PUBLISHED 2 April 2019

NZ signs new DTA with China

A new Double Tax Agreement between the People’s Republic of China and New Zealand was signed in Beijing yesterday.

The agreement will promote economic ties between the two countries. It reduces the withholding tax rates imposed on certain dividends. It also eliminates the risk of double taxation.

The new DTA is New Zealand’s first to be signed following the completion of the work on base erosion and profit shifting (BEPS) and the release of the 2017 update of the OECD Model Tax Convention and contains new anti-BEPS measures.

For more information see the Minister of Revenue’s media statement and the text of the DTA.

Hon Stuart Nash
Minister of Revenue

1 April 2019

Media statement

NZ-China economic ties strengthened

Economic ties between New Zealand and China are being strengthened with the successful negotiation of a new taxation treaty.

The double tax agreement was signed by New Zealand’s Ambassador to China and by the Commissioner of the State Taxation Administration of China, at a signing ceremony in Beijing witnessed by the Prime Minister.

“An update to the existing Double Tax Agreement (DTA) will reduce barriers to cross-border trade and investment,” says Revenue Minister Stuart Nash.
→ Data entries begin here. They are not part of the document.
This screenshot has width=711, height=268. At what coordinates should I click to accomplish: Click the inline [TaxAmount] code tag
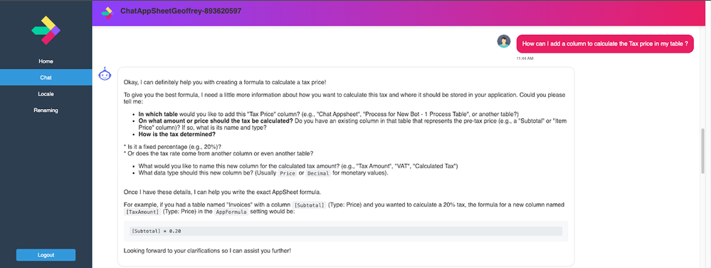[x=142, y=212]
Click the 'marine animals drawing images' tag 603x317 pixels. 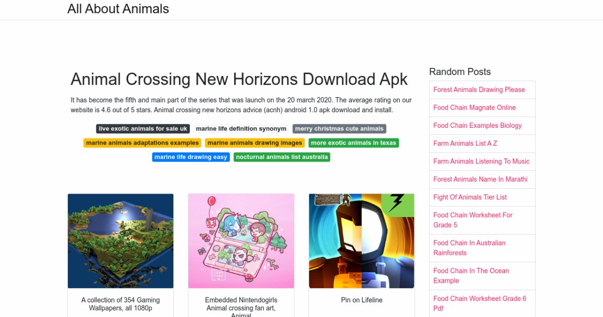[x=255, y=143]
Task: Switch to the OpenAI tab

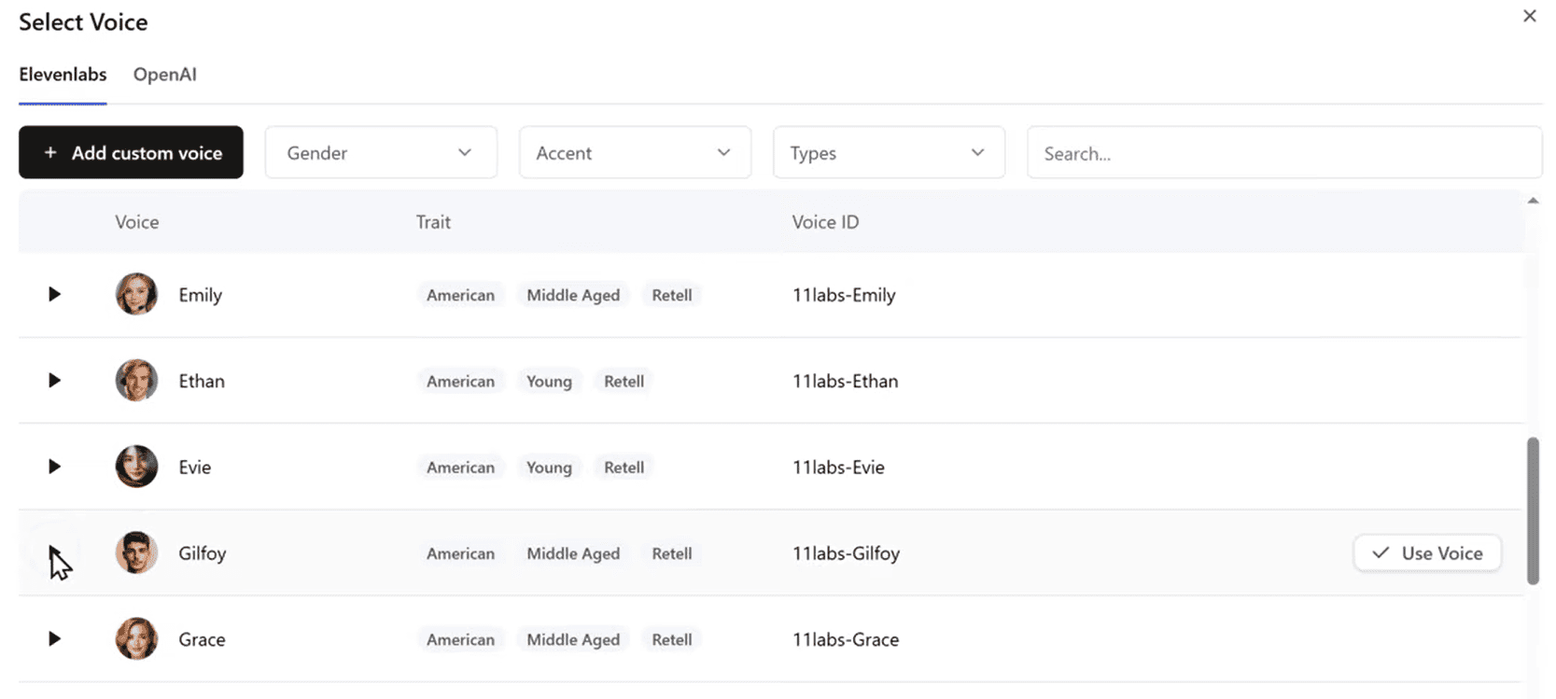Action: (164, 75)
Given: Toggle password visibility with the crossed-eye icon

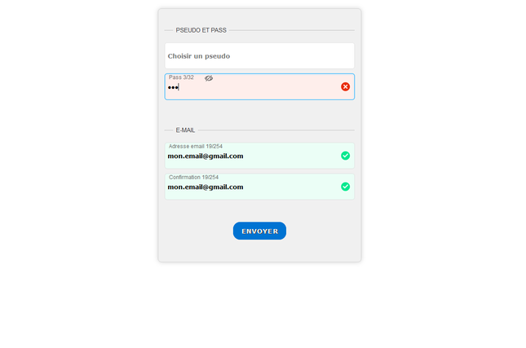Looking at the screenshot, I should [209, 78].
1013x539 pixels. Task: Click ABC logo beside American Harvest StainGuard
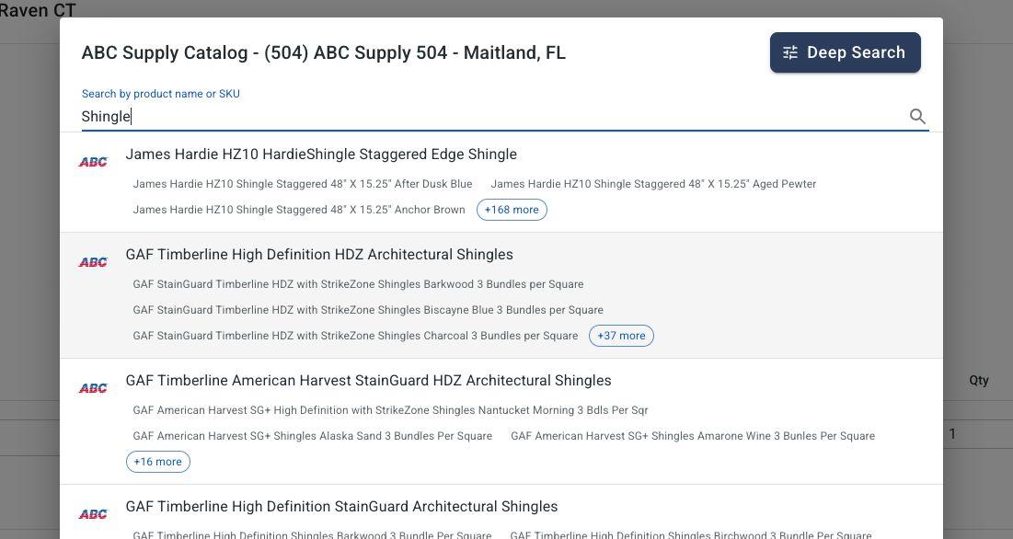click(93, 388)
“DTAs provide greater certainty of tax treatment, especially for cross-border investment flows such as dividends, interest, and royalties. The new DTA will reduce the withholding rates on certain dividends and eliminate double taxation.

“The new agreement also enhances the ability of both countries to detect and prevent tax evasion. It will contribute to the overall integrity of the New Zealand tax system.

“China is New Zealand’s largest trading partner in goods and one of our largest investment partners. Anything we can do to cooperate and smooth business between our two nations is hugely valuable.

“The new tax agreement is also significant in the ongoing fight against base erosion and profit shifting (BEPS) by multinationals. Significantly, this tax agreement with our largest trading partner will also include new anti-BEPS measures. These include measures to prevent companies structuring their activity to avoid taxation on profits.

“Double tax agreements make it less costly for a business in one country to do business and invest in the other” says Mr Nash.

The new DTA replaces a 1986 agreement with a more modern set of rules and ensures that our bilateral framework for taxing cross-border economic activity remains up to date and fit for purpose. It will be brought into force through an exchange of diplomatic notes with China.